━━━ INFORMATION PROVIDED

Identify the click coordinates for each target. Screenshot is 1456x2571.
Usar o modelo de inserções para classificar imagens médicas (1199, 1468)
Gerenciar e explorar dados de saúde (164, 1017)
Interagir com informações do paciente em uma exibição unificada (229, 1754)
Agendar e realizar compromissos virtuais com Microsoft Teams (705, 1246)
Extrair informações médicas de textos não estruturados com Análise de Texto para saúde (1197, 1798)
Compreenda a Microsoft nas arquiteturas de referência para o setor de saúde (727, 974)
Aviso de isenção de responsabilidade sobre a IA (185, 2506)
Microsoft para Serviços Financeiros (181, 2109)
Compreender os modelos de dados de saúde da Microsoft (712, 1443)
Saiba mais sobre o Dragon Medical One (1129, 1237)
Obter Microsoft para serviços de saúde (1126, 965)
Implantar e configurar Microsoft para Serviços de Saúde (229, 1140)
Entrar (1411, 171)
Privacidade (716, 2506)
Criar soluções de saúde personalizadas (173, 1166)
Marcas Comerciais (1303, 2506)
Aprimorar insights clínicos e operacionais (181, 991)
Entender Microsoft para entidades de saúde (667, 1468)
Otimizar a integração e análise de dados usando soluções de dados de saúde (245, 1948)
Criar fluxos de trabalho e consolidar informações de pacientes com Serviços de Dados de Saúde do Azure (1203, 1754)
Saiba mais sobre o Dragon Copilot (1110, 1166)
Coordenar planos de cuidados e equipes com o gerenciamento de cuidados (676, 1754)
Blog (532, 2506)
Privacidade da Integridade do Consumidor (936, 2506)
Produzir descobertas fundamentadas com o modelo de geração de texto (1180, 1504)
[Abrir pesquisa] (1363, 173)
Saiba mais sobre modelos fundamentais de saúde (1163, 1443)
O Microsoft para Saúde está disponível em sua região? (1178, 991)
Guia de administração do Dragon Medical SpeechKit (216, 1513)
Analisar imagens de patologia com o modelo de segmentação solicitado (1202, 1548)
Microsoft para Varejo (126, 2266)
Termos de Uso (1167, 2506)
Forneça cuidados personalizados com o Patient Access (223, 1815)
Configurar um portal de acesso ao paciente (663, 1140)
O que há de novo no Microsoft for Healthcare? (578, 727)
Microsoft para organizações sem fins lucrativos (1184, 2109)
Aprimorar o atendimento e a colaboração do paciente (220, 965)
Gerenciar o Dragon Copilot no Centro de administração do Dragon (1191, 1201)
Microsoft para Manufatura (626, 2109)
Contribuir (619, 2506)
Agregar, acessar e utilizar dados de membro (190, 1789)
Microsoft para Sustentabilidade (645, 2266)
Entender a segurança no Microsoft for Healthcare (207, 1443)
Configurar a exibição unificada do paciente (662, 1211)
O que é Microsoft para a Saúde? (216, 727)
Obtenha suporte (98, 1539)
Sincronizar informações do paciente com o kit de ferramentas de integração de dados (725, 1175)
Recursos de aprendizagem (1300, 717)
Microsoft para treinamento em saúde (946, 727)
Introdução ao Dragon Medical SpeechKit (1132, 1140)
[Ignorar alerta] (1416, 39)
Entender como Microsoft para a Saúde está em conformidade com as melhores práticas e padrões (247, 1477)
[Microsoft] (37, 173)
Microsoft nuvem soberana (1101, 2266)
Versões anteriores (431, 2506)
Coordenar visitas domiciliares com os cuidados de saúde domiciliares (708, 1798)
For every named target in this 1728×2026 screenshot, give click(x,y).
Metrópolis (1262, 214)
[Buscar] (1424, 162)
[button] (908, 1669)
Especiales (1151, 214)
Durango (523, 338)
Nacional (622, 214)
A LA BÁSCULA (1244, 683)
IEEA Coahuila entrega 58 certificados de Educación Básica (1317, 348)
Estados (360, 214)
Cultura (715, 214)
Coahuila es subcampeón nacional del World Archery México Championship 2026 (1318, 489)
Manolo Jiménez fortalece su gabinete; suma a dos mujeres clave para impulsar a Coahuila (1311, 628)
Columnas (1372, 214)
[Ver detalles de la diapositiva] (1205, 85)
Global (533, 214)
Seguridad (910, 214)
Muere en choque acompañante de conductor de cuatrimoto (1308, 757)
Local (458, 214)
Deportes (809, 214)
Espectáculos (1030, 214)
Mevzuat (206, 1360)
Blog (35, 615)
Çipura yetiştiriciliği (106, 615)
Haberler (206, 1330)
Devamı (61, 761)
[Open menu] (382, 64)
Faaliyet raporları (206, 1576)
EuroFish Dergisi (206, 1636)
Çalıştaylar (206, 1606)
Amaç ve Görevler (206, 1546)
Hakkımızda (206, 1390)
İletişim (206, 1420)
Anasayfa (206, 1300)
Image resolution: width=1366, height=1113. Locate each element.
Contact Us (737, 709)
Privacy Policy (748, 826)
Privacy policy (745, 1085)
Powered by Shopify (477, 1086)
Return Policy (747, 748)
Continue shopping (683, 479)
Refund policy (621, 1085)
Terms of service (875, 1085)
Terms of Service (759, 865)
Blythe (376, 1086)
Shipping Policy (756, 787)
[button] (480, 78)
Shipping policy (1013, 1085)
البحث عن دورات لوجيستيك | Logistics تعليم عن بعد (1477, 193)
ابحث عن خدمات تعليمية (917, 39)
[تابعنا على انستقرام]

━━━━━━

Starting with the line above that holds "[Ver detalles de la diapositiva] (1205, 85)" and stopping with the line that holds "İletişim (206, 1420)", reproduce each line exactly, omitting all other lines.

RESULT OF THIS TASK.
[Ver detalles de la diapositiva] (1205, 85)
Global (533, 214)
Seguridad (910, 214)
Muere en choque acompañante de conductor de cuatrimoto (1308, 757)
Local (458, 214)
Deportes (809, 214)
Espectáculos (1030, 214)
Mevzuat (206, 1360)
Blog (35, 615)
Çipura yetiştiriciliği (106, 615)
Haberler (206, 1330)
Devamı (61, 761)
[Open menu] (382, 64)
Faaliyet raporları (206, 1576)
EuroFish Dergisi (206, 1636)
Çalıştaylar (206, 1606)
Amaç ve Görevler (206, 1546)
Hakkımızda (206, 1390)
İletişim (206, 1420)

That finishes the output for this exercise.